I did it! After so many months of posting mouth-watering recipes and photos (cranachanBakewell tart, and Heavenly, Gooey, Crusty, Saucy, Brit-tastic, Chocolate Pudding to name a few), I finally tried my hand at an authentic British dessert. It was surprisingly easy and oh, so good

This is the fourth year in a row that my brother and I have hosted a "Valentine's Day" party for our friends. Every year we choose a different theme (1970s, 19880s, random holidays), and this year we decided on an international party filled with costumes, decor, food, games, and experiences from all over the world. I dressed as an Englishwoman (of course), specifically a Regency Era lady. My brother was a Greek fisherman, and our friends were everything from Swedes to a French mademoiselle to Kimono-wearing Japanese siblings. We had so much fun with our party activities, but one of the highlights was the food. Swedish meatballs, Japanese rice, Dominican pollo guisado...it was awesome; but in my opinion the English trifle took the cake.

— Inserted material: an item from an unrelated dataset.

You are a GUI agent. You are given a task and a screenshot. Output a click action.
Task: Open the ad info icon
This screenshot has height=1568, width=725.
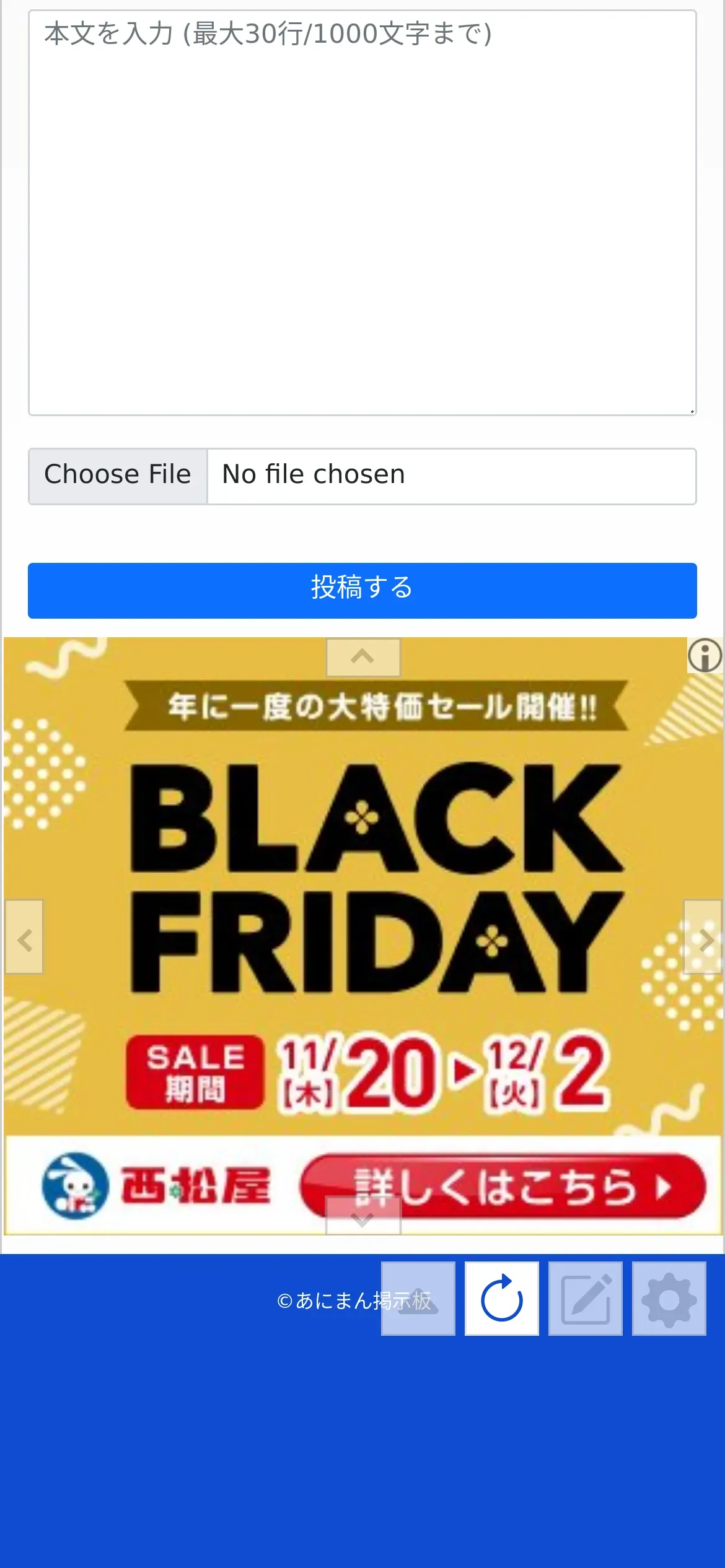click(705, 655)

When  we decided to make an English trifle I wanted to do it right--the authentic British way. Of course there are many variations on the trifle (which is basically cake, cream, custard, and berries or jam), but the recipe I chose seemed to blend the best of everything.

While not from a British recipe per se, this sponge cake Mom made is very traditional. You could also use pound cake, but this was slightly more "nutritious".

You could make raspberry trifle, and I've seen a recipe that calls for peaches, but we decided on good, old-fashioned strawberries. The recipe doesn't call for it, but we took the liberty of sprinkling them with a liberal amount of sugar :)

There's a funny story behind the custard! I found tons of triflerecipes that almost required you to use Bird's custard powder, but I thought, "Yeah right, where am I going to find that?" So Mom was great enough to make some delectalicious custard from scratch.

A few days later we're at an African store looking for halwo and what should we see on the shelf? Bird's custard powder! I was so glad that we didn't have enough homemade custard to cover the whole trifle, so we had to add a bit of this.

Once all of the ingredients were made it was time to assemble the trifle. This is the first step: covering the bottom of a trifle dish with the sponge cake (of course we had to sample the cake to make sure it was good).

Then I smeared sugary strawberry mush over the cake. A really authentic trifle would include lots of sherry at this point, but we were having a party full of underage kids and alcohol didn't sound like a good idea. Next time though....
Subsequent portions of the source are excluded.